Tuesday, January 2, 2018

Life Finds A Way

Astronauts Have Identified Unknown Microbes in Space For The First Time

Wheresoe'er humans roam, there you will also find microbes. It's just a fact of life - we contaminate everything we touch. Which means, hundreds of kilometres above the Earth, there are trillions of bacteria predicted to be living on the International Space Station.
From article, (If we can sequence these microbes in space, it could help diagnose astronaut ailments, study how microbes survive in microgravity, and even identify extraterrestrial life - if there is any floating around up there.
Now, thanks to the Genes in Space-3 project, NASA astronauts and biochemists have done just that. They've identified microbes aboard the space station for the very first time.
These turned out to be ordinary microbes that are commonly found where humans live. But now that the technique has been shown to work in space, there's no telling what astronauts might find next. 
Previously, the only way to identify microbes on the International Space Station was to send them back to Earth for testing. Microbes had been sequenced on board the ISS, but those samples had been prepared on Earth. There was no way to find something in space and genetically identify it straight away.
"We have had contamination in parts of the station where fungi was seen growing or biomaterial has been pulled out of a clogged waterline, but we have no idea what it is until the sample gets back down to the lab," Wallace said in April.
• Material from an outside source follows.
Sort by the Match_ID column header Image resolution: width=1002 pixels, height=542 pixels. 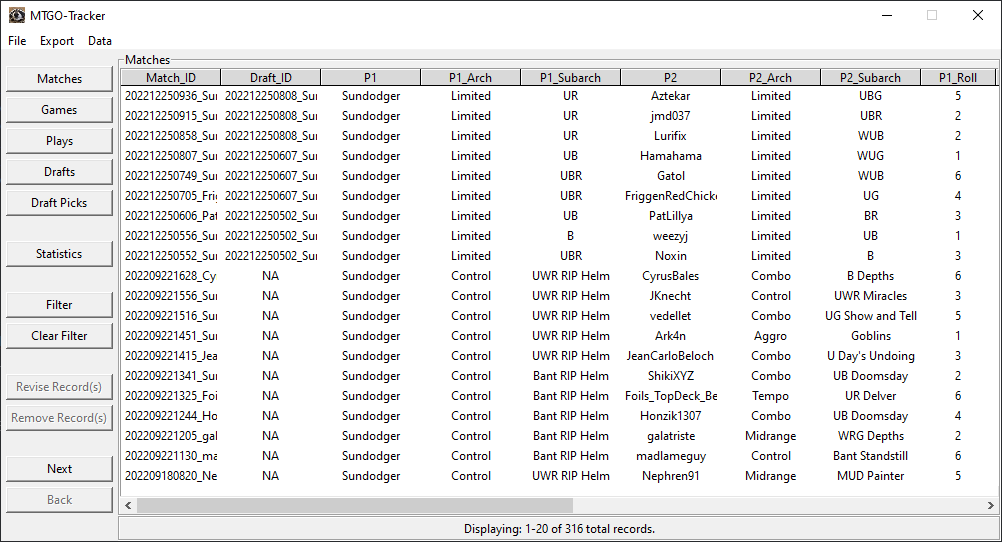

There are a lot more microbes out there in space than you may think.
We do our best to sterilise space equipment here on Earth before launch, but even the most extreme techniques can only reduce the number of microbes to 300 per square metre (compared to billions for a clean kitchen floor).
Given that microbes have demonstrated the ability to survive in the vacuum of space, having been found living outside the ISS, being able to quickly identify them will help rule out - or confirm - whether they're Earth microbes or not. (So far, all microbes found in and on the ISS have been terrestrial in origin.))
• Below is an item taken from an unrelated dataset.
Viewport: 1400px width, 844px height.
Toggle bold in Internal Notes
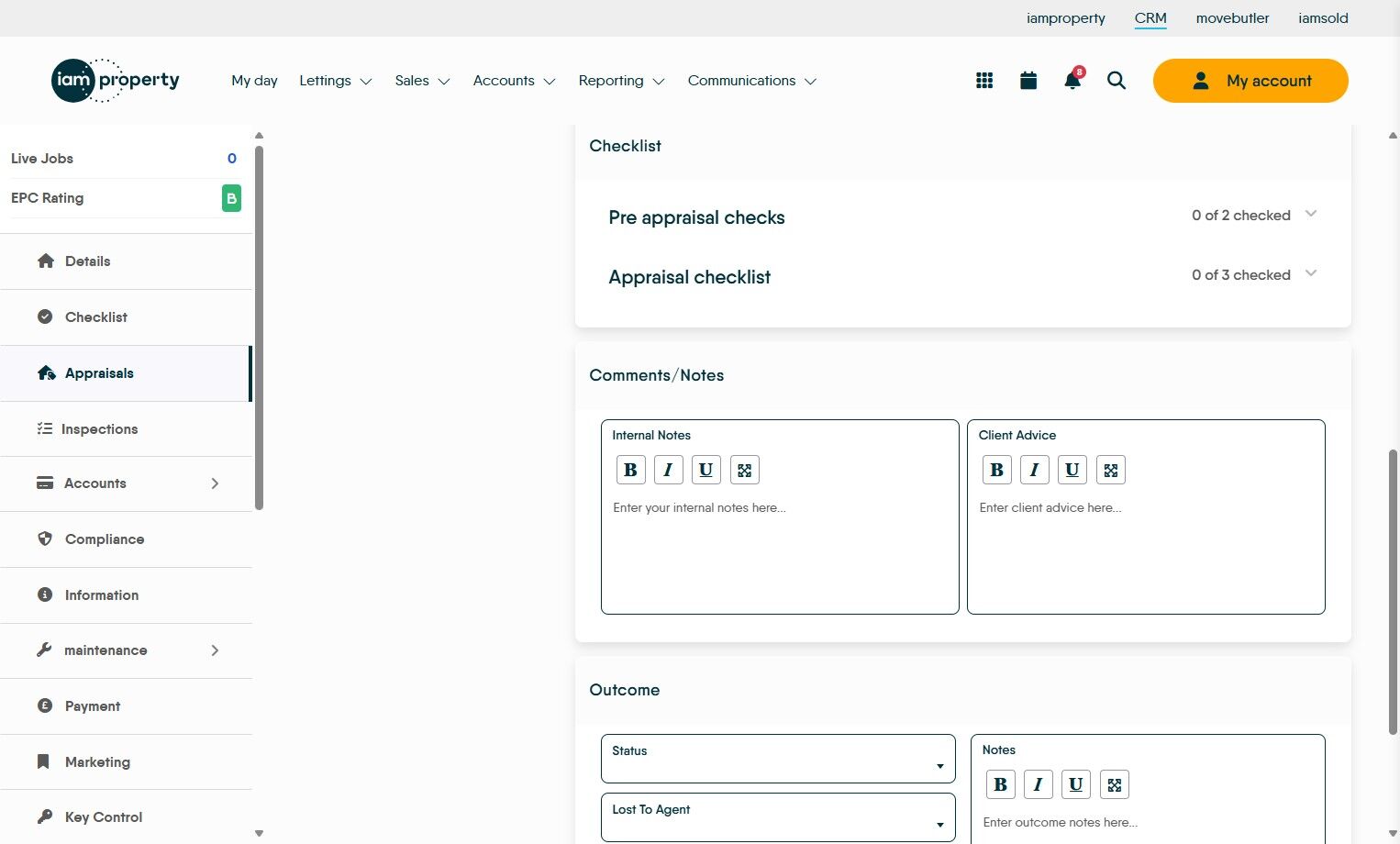(x=630, y=470)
Me, "What this means is: that as soon as we step off onto Mars, with our first Human mission, we are going to bring life (Microbes) from Earth to Mars. No matter how clean Humans are, Microbes follow. They coat the outside of the International Space Station (In space). Why wouldn't they coat the outside of a Mars base in a limited atmosphere? Sure, you have radiation from the sun, hitting Mars soil, but radiation can destroy life or make it grow even faster."